E' porque nem é de aflito
essa tristeza, nem de melancólico essa mágoa, nem de apaixonado essa paixão,
nem de amante esse amor.
Para ser poeta é
preciso ter fé em alguma coisa, disse Garrett, e então consignou em breve termo
o aforismo porque deviam principiar todas as artes poéticas.
Antes de lêr
Aristóteles, Horácio, Vida e Despreaux, antes de perguntar à inteligência se
ela pode com o alimento que há de enrijá-la, antes de a ungir para a luta com
os unguentos da imortalidade, cumpre interrogar o coração, porque é lá que deve
existir o principal elemento que constitui os poetas. Revela acreditar seja em
que for: no heroísmo como Homero, na pátria como Camões, na gloria como Tasso,
na religião como Milton, na duvida como Biron, na liberdade como Hugo, na família
como Lamartine; na vida ou na eternidade: Horácio ou Dante, a realidade ou a
visão. Mas cumpre acreditar de dentro e do íntimo com uma convicção entranhada
e profunda, d'essas que instam, pungem, abalam, decidem, e quando chegam a
revelar-se não se traduzem pela palavra, antes pelo grito. Não é placidez oratória
compassando a dicção, aparando o metro, sobrepesando a figura, joeirando o
vocábulo; é o ímpeto, é o arrobo, é a audácia, palpitando no lábio, fuzilando
nos olhos, latejando nas fontes. A criação intelectual pode em tal conjuntura
não ser rigorosamente métrica, mas poética há de ser por força. E antes isso:
antes a poesia sem o verso do que o verso sem a poesia; antes verdadeiro poeta
pelo coração do que exímio versejador pela cabeça.
Casimiro de Abreu,
autor d'este belo livro das Primaveras, que eu acabo de fechar, suscitando-me
as reflexões que deixo escritas, é d'elas o melhor exemplo. Desconhece os
segredos da linguagem com que se confeita a pobreza do espírito, não estudou em
alheios moldes a forma em que tem que vazar-se a inspiração, não aprendeu a
mecânica da palavra nem o contraponto da versificação. Não é um génio
desenvolvido nem um grande literato; é uma grande alma e um grande infeliz. Não
verseja, poeta; não canta, suspira, lamenta-se, chora. Diz-nos singelamente o
que sente, dá-nos em cada verso um sorriso ou uma lágrima, em cada estrofe um
pedaço da sua alma, e sem o querer, sem o pensar, talvez, oferece-nos no seu livro
das Primaveras, mera colecção de poesias fugitivas, o completo romance d'um
coração, um poema inteiro, cujo herói é o autor.
O argumento d'esse
livro, em um só canto, conciso e breve como a dor intensa, é o sumário da
biografia exata do poeta.
...
Se Casimiro d'Abreu
aliasse uma educação literária à pura sensibilidade da sua alma, à elevação do
seu espírito, à clareza do seu critério, e ao pendor da sua índole
profundamente melancólica e cismadora, abalanço-me a dizer que o seu nome seria
hoje o do mais perfeito poeta que tem botado a moderna geração literária em
Portugal e no Brasil.
Casimiro d'Abreu tem
vinte anos! e o seu livro exala de todas as folhas o perfume suavíssimo d'esse
madrugar da existência tão esplêndido sempre de luz e de harmonia, d'entusiasmo
e d'amor...
Oh! dá que eu saúde a
tua memória, meu divino rapaz, que tiveste a coragem de o ser, e de tal te
prezares n'este século em que se finge a duvida, o desalento, e a descrença aos
dezoito anos! n'este século em que não há convivas ao alegre banquete da
mocidade, porque os imberbes tomam o seu café e palitam os dentes em jejum!

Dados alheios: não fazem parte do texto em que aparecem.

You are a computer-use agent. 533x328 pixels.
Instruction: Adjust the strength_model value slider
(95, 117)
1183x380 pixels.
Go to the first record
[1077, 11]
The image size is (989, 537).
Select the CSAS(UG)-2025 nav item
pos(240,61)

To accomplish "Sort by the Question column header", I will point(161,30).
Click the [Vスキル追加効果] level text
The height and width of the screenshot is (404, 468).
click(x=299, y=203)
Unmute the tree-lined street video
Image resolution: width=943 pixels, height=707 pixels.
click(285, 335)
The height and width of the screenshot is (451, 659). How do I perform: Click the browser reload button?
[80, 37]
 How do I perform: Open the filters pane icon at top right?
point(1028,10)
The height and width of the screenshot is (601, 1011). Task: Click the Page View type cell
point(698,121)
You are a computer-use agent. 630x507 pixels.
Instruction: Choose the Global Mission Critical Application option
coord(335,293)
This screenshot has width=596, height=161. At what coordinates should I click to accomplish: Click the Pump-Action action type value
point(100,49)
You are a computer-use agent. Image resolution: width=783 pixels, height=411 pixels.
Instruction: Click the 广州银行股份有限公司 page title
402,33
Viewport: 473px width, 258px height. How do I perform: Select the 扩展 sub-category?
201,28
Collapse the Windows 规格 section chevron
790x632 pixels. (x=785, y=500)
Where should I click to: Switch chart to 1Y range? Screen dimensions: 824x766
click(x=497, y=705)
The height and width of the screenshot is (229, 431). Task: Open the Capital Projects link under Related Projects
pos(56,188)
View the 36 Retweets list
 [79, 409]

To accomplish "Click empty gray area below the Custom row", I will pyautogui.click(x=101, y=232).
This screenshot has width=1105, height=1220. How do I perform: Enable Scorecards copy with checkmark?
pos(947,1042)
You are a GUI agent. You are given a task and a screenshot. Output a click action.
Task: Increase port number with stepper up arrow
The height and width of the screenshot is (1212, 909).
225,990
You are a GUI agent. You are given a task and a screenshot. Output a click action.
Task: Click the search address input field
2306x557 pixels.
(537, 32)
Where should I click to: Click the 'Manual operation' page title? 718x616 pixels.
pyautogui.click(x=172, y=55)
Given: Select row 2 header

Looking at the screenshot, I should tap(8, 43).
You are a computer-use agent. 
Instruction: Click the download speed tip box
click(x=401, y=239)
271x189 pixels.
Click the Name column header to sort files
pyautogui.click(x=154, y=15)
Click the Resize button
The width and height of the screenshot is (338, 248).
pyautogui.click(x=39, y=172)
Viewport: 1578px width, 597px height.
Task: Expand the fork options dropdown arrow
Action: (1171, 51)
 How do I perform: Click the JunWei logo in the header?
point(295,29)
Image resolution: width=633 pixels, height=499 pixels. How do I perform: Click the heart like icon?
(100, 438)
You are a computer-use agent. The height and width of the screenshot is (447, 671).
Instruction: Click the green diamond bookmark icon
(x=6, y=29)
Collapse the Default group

n'este século em que o espírito impotente tomou por moda descorar os beiços e
pintar pés de galinha ao canto dos olhos!...
Bem hajas tu, que
foste verdadeiramente poeta no meio dos sensaborões, porque verdadeiramente
foste sincero entre os presumidos!
...
Pouco tempo depois
Casimiro d'Abreu exalava o seu último suspiro, contando 22 anos!
O livro que deixou ai
está. E, o poema duma existência, baseado nos mais singelos elementos de
poesia: viver sofrendo, amar esperando, e morrer sorrindo.